- Work required:
An exact repeat is needed of the lines from the one with "The image size" through the last line of the data below. Please omit the pictures.

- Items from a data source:
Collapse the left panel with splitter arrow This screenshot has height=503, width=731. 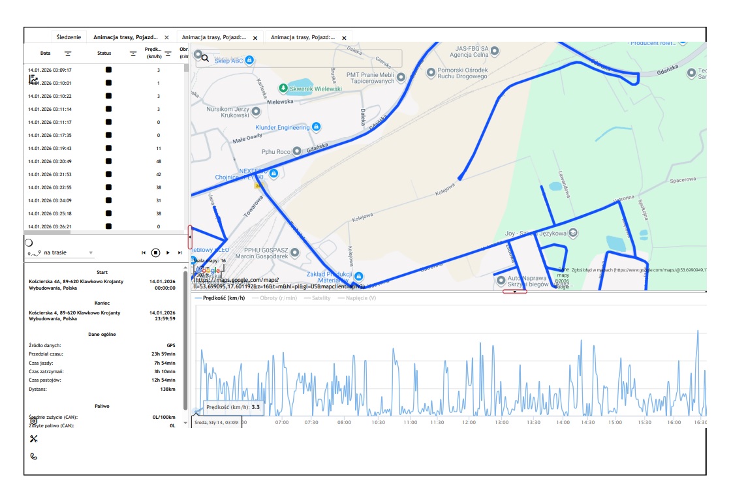tap(190, 237)
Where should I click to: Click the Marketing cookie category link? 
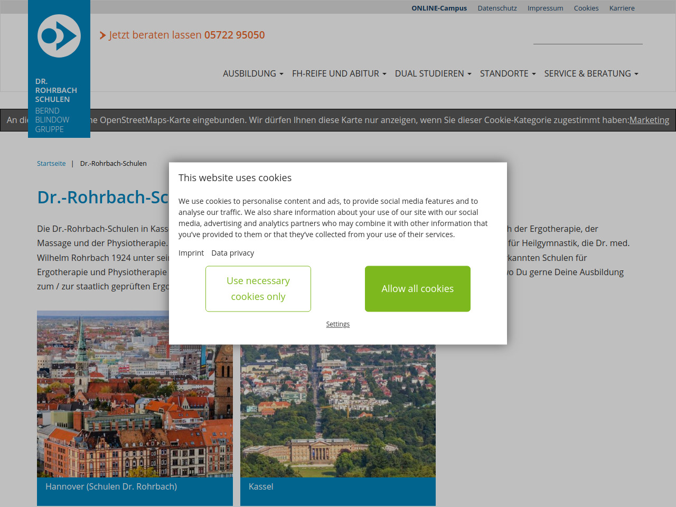point(649,120)
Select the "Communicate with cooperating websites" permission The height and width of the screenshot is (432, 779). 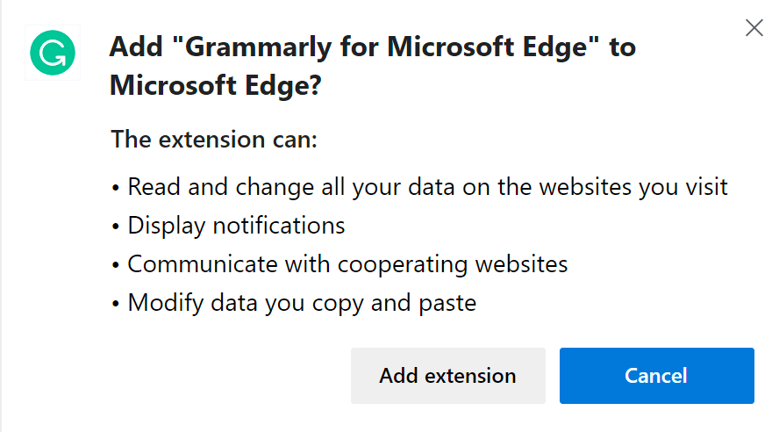347,264
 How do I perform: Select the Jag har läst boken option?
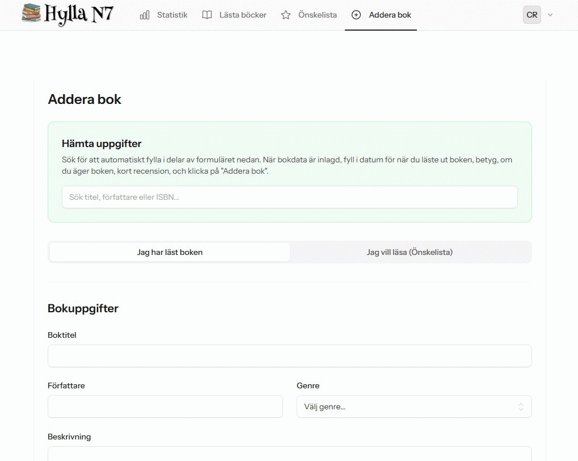pyautogui.click(x=170, y=252)

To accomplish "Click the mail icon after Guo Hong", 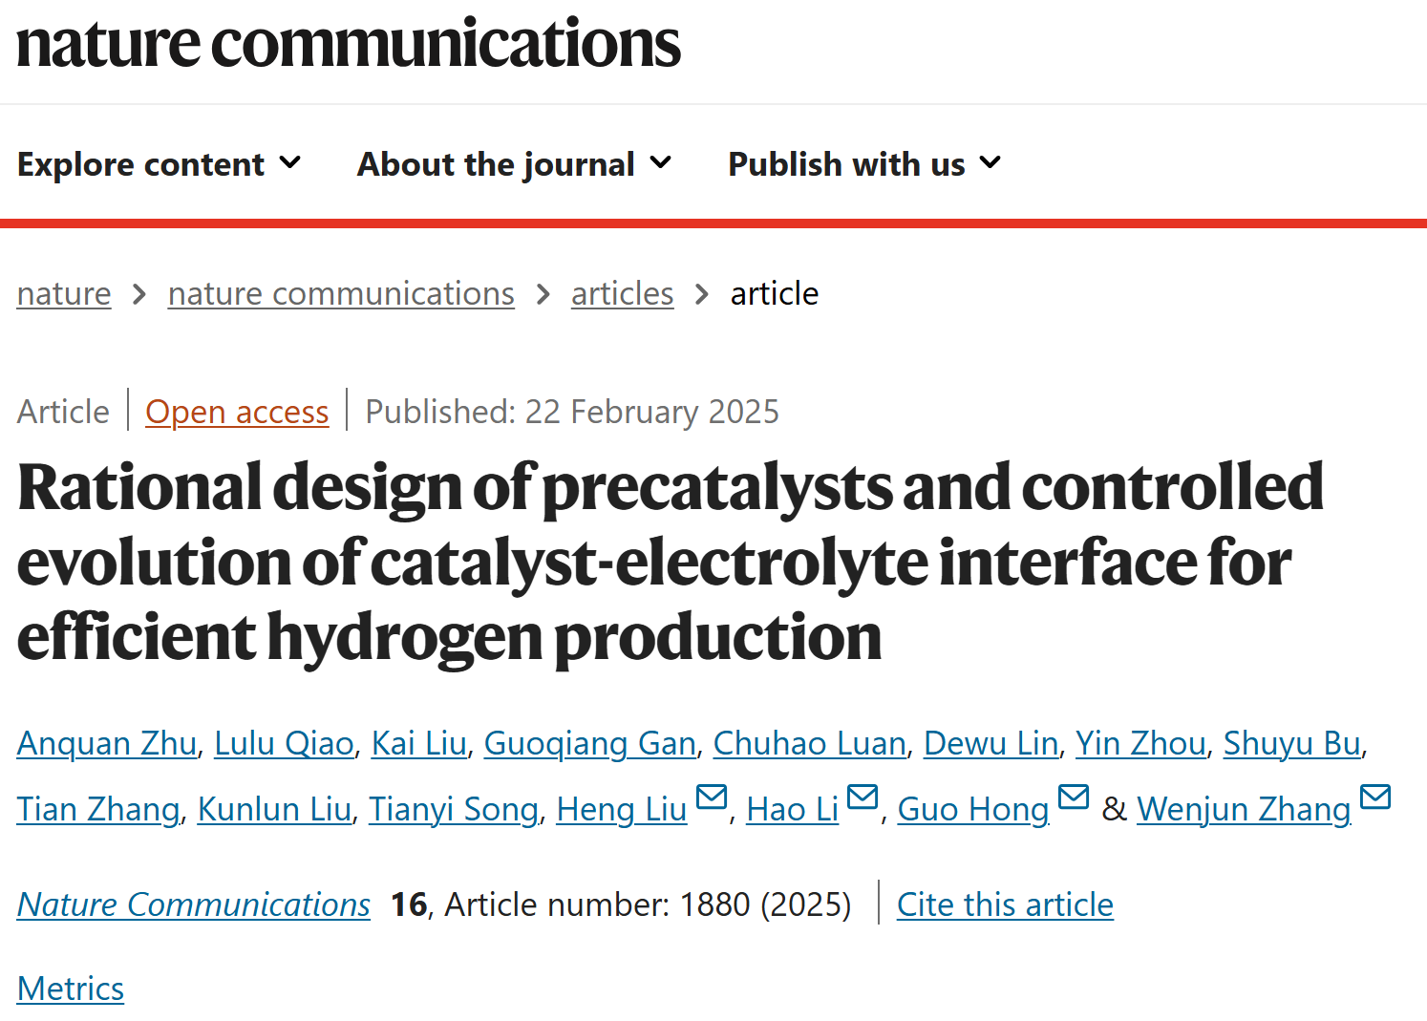I will click(x=1074, y=797).
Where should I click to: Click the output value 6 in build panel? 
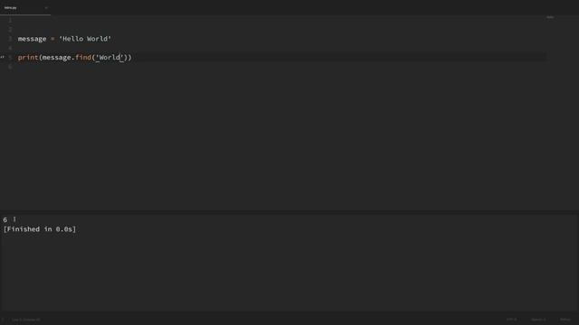coord(5,220)
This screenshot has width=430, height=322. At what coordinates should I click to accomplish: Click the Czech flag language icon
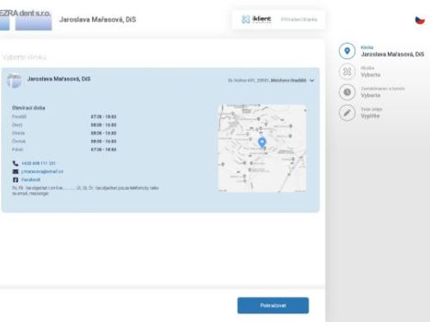420,20
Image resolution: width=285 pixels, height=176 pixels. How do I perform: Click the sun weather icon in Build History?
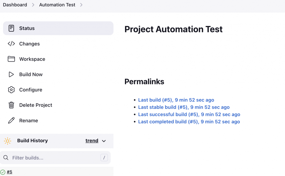(8, 141)
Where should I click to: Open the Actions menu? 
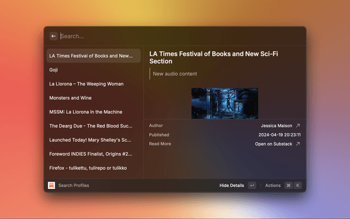pyautogui.click(x=272, y=186)
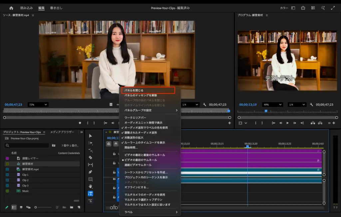Image resolution: width=341 pixels, height=217 pixels.
Task: Select ビデオの最初のサムネール radio option
Action: (140, 160)
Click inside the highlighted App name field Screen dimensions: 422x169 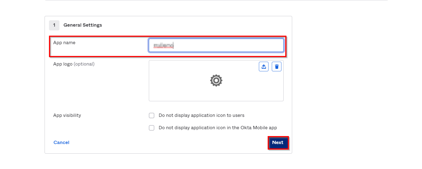(216, 45)
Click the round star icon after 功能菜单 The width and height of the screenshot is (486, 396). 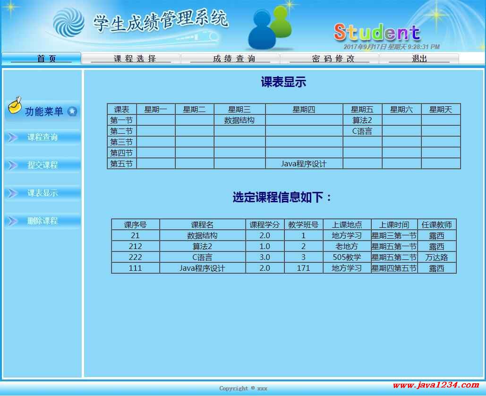point(72,112)
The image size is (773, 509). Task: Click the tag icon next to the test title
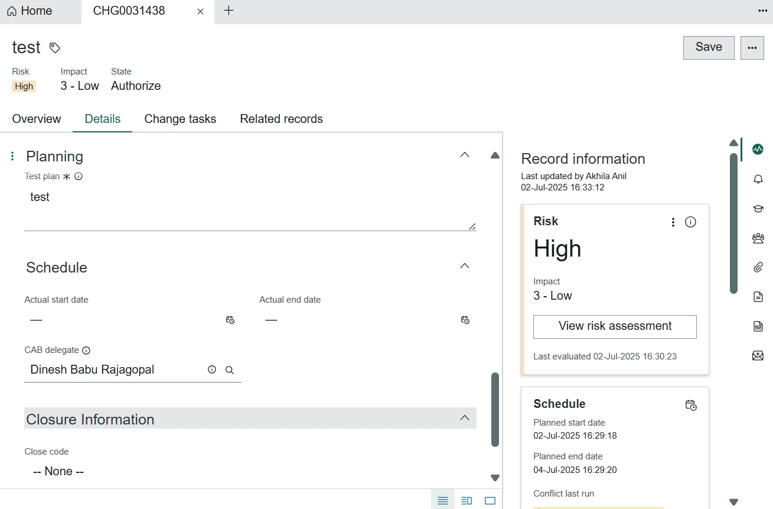[x=54, y=48]
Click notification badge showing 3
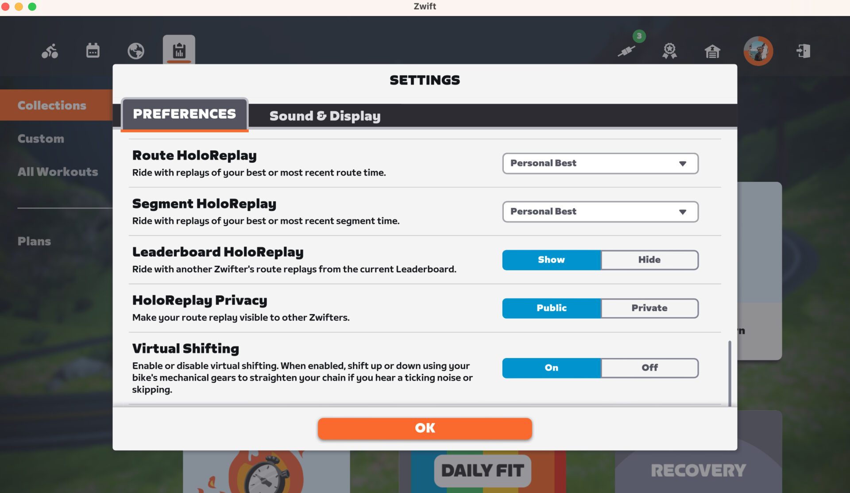The height and width of the screenshot is (493, 850). (639, 36)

- Task solution:
The image size is (773, 509). Task: Click the tag icon next to the test title
[x=54, y=48]
Click notification badge showing 3
The height and width of the screenshot is (493, 850). (639, 36)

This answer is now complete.